== Exercise A ==
According to the superintendent retirement article, how many years does Smith call "a pretty good run"?
*** Passage shown
After over a dozen significant district retirements this year, TUFSD Superintendent Dr. Howard Smith announces his own; he will finish out one last year.

 

Add this to the very full job postings bulletin board in the Board of Education administration building lobby: Seeking Superintendent.

Those faculty members already adjusting to the from the system this year just received another surprising blow: Superintendent Dr. Howard Smith himself will be retiring next year.

Smith first made the announcement to faculty last week in a colloquial message signed "Howard." He plans to complete the next school year and retire in August-September 2013, which may leave plenty of time to find a replacement but still comes sooner than expected.

His letter:

After a considerable amount of soul searching, I have decided to retire at the end of the 2012-13 school year. I am announcing it now so the Board can get an early start in the process of selecting my successor and so we all can work together during the coming year to provide for a smooth transition. Being a superintendent is kind of like running a leg of a relay race. You pick up the baton, run as fast as you can, and then when you sense it is time, you look to hand off the baton to a fresh runner. 

Twelve years represents a pretty good run. I cannot begin to tell you all how much both the schools and the community have come to mean to me. While I will not miss the alphabet soup of accountability that we find ourselves swimming in, I will truly miss a group of people whom I greatly respect and whom I have become very fond of. I will look for more opportunities during the coming year to let you know individually just how good you are at what you do and how well our students are served by your extraordinary commitment to meeting their uniquely diverse needs.
******
== Exercise B ==
Copy the records verbatim from the line containing "The image size is (613, 613)." through the line containing "Open a new StressCheck", including both of those lines.
*** Records for this task
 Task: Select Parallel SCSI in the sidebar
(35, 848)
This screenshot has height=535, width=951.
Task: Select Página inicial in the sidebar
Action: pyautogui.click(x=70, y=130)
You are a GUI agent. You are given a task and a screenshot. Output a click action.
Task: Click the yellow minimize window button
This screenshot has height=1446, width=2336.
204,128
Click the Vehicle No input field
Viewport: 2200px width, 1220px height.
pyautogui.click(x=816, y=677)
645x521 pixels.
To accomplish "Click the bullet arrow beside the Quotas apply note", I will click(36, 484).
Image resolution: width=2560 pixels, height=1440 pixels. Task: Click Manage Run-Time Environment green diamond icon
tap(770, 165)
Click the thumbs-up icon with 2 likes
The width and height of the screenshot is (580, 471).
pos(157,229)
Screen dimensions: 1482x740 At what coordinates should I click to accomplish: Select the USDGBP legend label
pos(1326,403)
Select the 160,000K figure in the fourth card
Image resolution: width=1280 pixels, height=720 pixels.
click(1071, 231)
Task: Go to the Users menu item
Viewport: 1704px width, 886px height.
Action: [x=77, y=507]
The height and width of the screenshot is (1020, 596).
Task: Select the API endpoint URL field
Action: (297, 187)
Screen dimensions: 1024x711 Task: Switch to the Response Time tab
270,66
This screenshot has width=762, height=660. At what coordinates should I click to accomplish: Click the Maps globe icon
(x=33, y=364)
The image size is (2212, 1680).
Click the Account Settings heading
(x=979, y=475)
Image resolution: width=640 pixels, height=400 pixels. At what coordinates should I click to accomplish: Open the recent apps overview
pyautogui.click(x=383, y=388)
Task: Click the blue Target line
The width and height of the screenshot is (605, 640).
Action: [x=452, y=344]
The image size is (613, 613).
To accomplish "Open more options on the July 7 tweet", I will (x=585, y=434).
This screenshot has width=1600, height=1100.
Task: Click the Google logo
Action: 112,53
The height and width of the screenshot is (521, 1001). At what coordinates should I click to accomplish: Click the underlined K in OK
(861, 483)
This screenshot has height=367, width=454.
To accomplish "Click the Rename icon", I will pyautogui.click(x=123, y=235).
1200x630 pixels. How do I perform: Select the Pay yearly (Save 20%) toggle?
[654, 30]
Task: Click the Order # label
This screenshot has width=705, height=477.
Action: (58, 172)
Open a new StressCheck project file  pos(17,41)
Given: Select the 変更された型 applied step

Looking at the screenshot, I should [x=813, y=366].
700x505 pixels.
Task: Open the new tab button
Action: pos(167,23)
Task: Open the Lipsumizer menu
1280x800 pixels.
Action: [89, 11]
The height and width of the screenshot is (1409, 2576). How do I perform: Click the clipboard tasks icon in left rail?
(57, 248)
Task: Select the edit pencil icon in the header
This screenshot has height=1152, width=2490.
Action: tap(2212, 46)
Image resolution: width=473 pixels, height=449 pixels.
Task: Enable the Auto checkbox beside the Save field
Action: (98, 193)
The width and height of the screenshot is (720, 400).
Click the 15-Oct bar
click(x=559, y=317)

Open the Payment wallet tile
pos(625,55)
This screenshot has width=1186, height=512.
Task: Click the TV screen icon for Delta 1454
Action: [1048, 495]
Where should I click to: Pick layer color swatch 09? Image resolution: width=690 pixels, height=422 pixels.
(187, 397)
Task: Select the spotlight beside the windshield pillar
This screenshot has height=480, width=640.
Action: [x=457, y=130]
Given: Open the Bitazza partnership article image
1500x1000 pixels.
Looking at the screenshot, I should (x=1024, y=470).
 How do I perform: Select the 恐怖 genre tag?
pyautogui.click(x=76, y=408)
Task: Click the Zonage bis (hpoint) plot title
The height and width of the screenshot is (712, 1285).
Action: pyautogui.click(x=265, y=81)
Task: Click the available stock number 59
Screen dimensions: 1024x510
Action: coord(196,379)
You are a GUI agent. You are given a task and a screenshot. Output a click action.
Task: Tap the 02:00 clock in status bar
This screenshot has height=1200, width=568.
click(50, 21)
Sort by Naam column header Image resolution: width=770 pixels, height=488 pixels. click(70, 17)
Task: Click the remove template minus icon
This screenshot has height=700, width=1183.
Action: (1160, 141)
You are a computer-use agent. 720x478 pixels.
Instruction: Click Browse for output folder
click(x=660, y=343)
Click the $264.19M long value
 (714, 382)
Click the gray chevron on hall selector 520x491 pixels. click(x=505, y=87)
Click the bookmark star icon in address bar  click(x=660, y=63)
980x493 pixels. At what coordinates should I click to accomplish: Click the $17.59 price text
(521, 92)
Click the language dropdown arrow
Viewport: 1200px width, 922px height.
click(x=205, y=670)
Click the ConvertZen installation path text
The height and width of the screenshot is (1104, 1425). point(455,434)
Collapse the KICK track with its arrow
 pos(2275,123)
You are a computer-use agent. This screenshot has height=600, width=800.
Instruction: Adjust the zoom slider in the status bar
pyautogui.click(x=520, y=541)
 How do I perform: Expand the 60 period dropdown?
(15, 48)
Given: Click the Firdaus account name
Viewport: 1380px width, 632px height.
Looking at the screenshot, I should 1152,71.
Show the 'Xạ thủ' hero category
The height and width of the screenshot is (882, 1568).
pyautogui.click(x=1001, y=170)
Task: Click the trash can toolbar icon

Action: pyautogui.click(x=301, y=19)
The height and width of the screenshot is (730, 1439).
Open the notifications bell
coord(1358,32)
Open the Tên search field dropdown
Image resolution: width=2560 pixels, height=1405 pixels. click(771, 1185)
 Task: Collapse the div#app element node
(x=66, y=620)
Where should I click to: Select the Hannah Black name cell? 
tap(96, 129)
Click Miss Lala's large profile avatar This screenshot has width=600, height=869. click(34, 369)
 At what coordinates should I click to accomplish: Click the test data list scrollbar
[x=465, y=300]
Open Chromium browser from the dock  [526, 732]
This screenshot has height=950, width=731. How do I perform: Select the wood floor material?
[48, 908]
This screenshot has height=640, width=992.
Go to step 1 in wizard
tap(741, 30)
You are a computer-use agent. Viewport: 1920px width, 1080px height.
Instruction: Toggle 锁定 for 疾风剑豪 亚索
******
== Exercise result A ==
Twelve years.

== Exercise result B ==
The image size is (613, 613).
To accomplish "Open more options on the July 7 tweet", I will (x=585, y=434).
This screenshot has width=1600, height=1100.
Task: Click the Google logo
Action: 112,53
The height and width of the screenshot is (521, 1001). At what coordinates should I click to accomplish: Click the underlined K in OK
(861, 483)
This screenshot has height=367, width=454.
To accomplish "Click the Rename icon", I will pyautogui.click(x=123, y=235).
1200x630 pixels. How do I perform: Select the Pay yearly (Save 20%) toggle?
[654, 30]
Task: Click the Order # label
This screenshot has width=705, height=477.
Action: (58, 172)
Open a new StressCheck project file  pos(17,41)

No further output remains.